Les pêcheurs en colère et nouvelle fuite

Les coopératives de pêche étaient en réunion à huis clos à propos de la demande de TEPCo de rejeter l’eau souterraine pompée au pied des réacteurs après décontamination partielle. Les pêcheurs étaient tellement en colère suite aux révélations récentes qu’ils n’ont pas confiance dans le plan présenté et ont donc décidé de ne rien décider. Ils ne savent même pas quand les discussions pourront reprendre.

La compagnie s’est aussi fait sévèrement tancée par la NRA et cette dernière s’est excusée, comme d’habitude.

Retour sur le dernier scandale : TEPCo a découvert en janvier 2014 que la contamination de l’eau était particulièrement élevée dans un drain. Elle a prévenu la NRA qui lui a demandé de trouver la cause. A partir d’avril 2014, les mesures ont été plus régulières. La compagnie suspectait la contamination des sols : elle les a donc couverts et nettoyé les drains, mais la contamination n’a pas baissé et elle n’a rien dit.

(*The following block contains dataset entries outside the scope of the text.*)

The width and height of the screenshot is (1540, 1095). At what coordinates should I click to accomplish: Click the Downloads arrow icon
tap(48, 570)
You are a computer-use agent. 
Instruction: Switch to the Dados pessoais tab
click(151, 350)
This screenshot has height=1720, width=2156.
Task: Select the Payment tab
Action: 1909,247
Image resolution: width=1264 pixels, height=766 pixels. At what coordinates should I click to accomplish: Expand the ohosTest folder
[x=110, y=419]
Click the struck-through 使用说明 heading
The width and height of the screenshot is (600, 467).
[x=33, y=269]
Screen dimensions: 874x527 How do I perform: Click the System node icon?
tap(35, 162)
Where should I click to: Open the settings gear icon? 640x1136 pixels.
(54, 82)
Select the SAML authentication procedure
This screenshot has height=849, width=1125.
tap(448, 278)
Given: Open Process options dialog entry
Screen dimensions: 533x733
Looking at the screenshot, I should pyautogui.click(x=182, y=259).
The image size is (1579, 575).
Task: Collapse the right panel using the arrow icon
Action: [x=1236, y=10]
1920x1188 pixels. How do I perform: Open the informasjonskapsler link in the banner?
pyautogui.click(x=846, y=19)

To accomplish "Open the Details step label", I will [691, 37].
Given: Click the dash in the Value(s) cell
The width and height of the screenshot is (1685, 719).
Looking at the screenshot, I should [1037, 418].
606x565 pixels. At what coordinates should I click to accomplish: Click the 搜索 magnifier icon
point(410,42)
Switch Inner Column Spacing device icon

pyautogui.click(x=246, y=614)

Elle n’a pas signalé non plus que la contamination augmentait avec la pluie. Ce n’est que le 24 février 2015 qu’elle a averti la NRA. C’est l’eau du toit de l’entrée du réacteur n°2 pour les gros équipements qui serait la cause.

TEPCo contrôle l’eau de pluie récoltée autour des cuves à cause des fuites qui ont fait scandale par le passé et a mis des alarmes sur les drains qui s’écoulent vers le port, mais n’a pris aucune mesure particulière pour le drain où l’eau était particulièrement contaminée. L’eau se jette directement dans l’océan, sans passer par le port où la compagnie a installé des barrières pour limiter les transferts.

La NHK diffuse un reportage vidéo daté du 25 février où l’on voit le chemin du drain et des images de la centrale et des cuves.

Aujourd’hui, une alarme a sonné à 11h19 et TEPCo n’a rien vu d’anormal. Elle a, à nouveau, sonné une demi-heure plus tard. Une flaque de 20 m sur 6 m et 1 cm de profondeur a été découverte dans le bâtiment turbine du réacteur n°4. La contamination de cette eau est de 8 700 Bq/L pour le césium-137 et 2 500 Bq/L pour le césium-134. La compagnie ne connaît pas encore l’origine.

Records de la semaine de la contamination de l’eau souterraine :
– la contamination en tritium de l’eau pompée en amont dans le puits n°10 est de 890 Bq/L (prélèvement du 23 février 2015) et dans le puits n°9, 140 Bq/L (prélèvement du 26 février 2015). C’est moins que la limite de 1 500 Bq/L que TEPCo s’est fixée.